▶

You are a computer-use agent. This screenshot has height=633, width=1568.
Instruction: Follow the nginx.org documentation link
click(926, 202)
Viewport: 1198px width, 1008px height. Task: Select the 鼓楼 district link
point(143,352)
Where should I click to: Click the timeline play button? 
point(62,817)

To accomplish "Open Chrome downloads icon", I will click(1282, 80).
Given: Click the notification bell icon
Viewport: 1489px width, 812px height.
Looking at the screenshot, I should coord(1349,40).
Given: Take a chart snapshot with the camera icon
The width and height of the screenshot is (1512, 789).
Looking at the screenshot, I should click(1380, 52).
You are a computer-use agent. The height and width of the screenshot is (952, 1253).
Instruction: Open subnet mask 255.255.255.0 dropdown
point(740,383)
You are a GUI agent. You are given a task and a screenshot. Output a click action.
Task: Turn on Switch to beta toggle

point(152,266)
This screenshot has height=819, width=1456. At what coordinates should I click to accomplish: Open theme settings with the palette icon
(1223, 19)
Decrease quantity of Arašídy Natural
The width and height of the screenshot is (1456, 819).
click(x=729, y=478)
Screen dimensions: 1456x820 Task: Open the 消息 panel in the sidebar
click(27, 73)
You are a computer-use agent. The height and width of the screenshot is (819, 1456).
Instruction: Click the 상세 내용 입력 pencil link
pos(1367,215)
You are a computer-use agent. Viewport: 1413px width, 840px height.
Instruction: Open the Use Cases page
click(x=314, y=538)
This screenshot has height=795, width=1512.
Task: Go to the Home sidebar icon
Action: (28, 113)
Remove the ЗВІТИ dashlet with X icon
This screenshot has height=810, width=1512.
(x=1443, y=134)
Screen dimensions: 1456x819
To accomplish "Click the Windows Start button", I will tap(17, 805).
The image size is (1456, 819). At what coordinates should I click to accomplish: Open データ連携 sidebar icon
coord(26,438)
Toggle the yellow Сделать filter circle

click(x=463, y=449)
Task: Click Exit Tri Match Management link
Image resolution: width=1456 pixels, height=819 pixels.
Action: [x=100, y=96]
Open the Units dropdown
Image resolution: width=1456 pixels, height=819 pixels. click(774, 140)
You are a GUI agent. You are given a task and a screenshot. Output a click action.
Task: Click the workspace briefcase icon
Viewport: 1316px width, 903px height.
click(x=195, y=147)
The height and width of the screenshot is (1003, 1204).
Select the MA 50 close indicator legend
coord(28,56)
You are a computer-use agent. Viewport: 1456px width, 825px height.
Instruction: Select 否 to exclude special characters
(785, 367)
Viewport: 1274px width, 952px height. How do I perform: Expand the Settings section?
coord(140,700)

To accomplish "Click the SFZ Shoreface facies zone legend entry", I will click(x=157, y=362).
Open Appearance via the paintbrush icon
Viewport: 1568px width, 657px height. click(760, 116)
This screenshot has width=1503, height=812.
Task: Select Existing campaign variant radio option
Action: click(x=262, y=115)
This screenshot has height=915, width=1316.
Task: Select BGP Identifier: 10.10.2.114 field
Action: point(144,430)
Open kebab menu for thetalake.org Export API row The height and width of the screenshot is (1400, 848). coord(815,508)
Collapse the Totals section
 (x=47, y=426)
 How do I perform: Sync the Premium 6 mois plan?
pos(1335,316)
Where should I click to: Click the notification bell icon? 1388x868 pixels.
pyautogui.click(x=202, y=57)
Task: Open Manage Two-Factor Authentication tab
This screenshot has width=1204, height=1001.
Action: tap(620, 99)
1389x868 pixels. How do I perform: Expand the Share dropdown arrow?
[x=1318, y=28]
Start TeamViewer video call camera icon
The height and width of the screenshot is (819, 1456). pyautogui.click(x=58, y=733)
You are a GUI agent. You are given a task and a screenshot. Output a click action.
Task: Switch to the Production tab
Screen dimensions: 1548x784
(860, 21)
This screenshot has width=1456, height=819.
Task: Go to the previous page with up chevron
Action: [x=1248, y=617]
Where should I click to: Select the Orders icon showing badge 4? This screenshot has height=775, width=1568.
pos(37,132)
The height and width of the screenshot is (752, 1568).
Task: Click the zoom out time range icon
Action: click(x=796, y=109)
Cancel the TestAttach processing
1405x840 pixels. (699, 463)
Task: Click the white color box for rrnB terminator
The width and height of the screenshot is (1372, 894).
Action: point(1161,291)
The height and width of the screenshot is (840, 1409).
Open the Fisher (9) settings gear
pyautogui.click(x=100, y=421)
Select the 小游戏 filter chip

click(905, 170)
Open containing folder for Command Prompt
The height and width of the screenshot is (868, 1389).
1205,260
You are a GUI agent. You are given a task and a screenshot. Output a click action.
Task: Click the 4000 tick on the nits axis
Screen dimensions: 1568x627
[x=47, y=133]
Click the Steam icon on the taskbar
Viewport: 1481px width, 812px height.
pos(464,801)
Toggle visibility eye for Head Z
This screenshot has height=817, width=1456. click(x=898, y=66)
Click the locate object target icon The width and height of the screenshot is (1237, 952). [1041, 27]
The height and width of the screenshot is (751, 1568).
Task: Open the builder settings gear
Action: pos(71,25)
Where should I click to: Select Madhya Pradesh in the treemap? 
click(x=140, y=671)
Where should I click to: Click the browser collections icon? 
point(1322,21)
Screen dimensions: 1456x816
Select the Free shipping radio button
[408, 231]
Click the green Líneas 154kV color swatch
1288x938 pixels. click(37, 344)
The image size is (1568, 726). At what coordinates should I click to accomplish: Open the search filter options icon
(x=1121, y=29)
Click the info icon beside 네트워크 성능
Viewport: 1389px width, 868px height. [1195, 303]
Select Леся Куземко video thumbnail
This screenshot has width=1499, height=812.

◀

■ **Work request**: Say how many lines of the preceding data include the word "will". The number is the whole answer.

■ **Exercise solution**: 3